> [Exercise instructions] If a line in the entries below holds the string "toolbar", copy it.

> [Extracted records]

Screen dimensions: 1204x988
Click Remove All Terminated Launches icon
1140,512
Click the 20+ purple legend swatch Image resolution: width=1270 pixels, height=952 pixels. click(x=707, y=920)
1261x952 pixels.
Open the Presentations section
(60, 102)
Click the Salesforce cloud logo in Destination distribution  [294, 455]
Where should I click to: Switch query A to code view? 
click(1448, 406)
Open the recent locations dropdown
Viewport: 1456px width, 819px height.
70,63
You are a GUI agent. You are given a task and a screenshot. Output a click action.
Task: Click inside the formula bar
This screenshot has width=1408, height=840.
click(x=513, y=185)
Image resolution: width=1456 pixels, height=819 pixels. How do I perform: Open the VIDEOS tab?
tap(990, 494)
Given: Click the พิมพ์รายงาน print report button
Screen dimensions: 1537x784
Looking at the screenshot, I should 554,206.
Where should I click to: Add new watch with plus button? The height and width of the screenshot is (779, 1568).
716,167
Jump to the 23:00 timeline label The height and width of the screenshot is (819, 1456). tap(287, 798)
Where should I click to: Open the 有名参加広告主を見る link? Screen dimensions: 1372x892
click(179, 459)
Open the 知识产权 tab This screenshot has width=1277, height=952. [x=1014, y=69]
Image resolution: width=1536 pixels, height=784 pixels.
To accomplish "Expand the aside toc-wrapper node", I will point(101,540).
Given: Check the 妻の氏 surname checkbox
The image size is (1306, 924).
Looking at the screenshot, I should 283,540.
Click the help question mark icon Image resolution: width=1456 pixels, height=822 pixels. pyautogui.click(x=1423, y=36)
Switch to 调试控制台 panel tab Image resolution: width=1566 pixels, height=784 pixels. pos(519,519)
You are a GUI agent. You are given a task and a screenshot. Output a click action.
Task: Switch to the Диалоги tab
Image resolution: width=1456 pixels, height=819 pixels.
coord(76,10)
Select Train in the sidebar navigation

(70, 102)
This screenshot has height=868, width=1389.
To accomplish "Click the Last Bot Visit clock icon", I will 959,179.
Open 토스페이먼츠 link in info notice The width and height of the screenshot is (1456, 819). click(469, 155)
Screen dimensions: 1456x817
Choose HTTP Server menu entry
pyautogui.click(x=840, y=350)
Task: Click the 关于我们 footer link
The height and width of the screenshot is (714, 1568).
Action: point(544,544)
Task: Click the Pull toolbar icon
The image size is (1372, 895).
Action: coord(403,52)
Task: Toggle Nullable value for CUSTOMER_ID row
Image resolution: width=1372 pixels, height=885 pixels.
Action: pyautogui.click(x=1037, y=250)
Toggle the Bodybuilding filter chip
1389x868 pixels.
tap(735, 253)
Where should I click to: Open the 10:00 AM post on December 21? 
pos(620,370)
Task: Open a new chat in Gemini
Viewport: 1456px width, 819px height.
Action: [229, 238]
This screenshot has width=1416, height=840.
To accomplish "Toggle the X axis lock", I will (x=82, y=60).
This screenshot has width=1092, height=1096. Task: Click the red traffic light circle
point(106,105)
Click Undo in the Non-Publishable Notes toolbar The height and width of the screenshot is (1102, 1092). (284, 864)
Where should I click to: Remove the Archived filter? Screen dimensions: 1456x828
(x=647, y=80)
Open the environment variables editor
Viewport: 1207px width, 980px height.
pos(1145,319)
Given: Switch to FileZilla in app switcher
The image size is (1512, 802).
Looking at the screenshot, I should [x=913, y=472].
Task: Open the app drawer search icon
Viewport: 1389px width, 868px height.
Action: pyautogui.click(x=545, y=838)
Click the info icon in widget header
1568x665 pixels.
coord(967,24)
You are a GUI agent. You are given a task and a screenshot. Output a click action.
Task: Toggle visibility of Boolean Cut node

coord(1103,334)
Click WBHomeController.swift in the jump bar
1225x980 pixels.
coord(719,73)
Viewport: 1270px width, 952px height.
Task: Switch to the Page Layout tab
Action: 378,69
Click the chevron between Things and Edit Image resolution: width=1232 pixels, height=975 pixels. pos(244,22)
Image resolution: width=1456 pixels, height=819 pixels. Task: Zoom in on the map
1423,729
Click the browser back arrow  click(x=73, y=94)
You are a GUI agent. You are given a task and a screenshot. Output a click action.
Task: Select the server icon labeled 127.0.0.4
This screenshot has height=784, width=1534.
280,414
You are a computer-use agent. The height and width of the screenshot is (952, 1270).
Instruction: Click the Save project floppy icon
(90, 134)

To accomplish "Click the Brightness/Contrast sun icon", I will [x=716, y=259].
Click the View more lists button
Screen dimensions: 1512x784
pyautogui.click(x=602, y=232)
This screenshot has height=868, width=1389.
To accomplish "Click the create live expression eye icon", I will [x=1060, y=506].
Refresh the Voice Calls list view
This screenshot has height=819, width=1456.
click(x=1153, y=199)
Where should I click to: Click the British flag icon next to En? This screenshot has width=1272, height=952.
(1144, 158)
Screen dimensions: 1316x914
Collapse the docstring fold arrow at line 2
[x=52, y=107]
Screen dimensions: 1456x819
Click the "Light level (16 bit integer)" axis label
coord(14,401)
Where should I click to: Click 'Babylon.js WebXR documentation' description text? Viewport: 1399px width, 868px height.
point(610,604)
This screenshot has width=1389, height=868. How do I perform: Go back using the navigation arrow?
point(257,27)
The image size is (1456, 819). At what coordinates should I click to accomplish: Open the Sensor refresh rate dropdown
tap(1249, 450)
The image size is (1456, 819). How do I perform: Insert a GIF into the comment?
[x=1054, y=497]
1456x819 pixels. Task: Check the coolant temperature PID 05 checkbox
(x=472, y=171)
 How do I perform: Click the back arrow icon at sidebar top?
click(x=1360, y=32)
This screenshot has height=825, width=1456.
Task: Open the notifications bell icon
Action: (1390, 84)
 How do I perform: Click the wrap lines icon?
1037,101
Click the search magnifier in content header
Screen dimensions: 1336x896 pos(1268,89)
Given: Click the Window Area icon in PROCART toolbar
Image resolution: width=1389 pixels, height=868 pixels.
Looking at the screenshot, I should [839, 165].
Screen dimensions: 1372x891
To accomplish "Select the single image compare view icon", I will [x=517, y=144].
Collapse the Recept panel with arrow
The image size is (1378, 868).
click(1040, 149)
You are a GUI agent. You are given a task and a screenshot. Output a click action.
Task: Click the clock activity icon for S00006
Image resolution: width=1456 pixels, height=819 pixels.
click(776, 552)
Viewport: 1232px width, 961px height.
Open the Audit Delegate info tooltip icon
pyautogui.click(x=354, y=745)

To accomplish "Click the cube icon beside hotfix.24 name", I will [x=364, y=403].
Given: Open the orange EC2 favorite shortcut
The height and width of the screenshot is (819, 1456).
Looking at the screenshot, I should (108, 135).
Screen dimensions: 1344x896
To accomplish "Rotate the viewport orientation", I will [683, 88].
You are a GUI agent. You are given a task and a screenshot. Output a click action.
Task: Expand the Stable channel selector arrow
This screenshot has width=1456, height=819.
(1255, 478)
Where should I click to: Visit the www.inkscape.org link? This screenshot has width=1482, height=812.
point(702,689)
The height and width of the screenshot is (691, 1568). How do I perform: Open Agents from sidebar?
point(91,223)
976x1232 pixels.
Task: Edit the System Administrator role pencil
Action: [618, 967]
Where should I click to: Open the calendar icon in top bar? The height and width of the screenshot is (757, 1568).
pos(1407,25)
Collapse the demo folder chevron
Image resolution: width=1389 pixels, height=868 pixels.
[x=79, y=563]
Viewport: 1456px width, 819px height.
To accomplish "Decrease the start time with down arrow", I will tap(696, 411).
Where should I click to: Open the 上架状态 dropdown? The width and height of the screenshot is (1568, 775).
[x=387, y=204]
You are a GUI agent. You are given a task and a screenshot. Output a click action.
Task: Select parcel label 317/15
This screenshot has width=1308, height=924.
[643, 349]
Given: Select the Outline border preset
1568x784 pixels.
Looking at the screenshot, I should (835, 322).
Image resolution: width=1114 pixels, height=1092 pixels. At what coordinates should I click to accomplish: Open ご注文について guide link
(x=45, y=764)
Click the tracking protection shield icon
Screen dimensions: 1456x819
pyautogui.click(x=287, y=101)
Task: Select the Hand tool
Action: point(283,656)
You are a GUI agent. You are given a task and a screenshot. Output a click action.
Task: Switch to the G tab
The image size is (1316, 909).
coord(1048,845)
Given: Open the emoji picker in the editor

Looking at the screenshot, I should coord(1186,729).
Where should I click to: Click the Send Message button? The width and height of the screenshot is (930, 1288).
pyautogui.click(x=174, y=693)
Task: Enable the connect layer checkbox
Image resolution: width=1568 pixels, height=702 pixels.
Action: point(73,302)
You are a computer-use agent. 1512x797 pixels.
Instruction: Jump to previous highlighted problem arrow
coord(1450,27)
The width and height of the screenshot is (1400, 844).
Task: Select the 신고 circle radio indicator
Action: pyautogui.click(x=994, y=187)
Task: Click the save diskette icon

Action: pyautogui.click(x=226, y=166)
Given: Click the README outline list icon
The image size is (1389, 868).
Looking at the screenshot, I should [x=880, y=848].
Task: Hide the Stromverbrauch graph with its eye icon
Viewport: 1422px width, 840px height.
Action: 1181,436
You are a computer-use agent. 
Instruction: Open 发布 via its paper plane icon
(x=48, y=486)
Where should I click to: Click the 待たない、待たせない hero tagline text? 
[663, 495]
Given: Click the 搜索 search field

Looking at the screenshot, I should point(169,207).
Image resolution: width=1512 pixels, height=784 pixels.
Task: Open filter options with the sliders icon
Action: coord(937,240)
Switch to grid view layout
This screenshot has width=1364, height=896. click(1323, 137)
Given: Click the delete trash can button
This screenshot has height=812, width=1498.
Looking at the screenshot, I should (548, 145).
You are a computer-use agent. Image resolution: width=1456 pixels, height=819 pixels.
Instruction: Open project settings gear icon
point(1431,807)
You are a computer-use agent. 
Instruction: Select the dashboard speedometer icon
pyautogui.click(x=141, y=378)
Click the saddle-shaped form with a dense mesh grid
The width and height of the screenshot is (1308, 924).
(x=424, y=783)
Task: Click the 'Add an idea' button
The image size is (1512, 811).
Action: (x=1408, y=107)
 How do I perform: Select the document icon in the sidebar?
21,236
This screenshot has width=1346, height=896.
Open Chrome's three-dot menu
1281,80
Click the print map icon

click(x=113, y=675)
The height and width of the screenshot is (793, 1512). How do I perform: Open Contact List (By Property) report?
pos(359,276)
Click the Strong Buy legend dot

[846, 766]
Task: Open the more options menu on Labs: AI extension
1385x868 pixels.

> [Solution below]
Task: Click the Pull toolbar icon
Click Undo in the Non-Publishable Notes toolbar The height and width of the screenshot is (1102, 1092). (284, 864)
Given: Click the Window Area icon in PROCART toolbar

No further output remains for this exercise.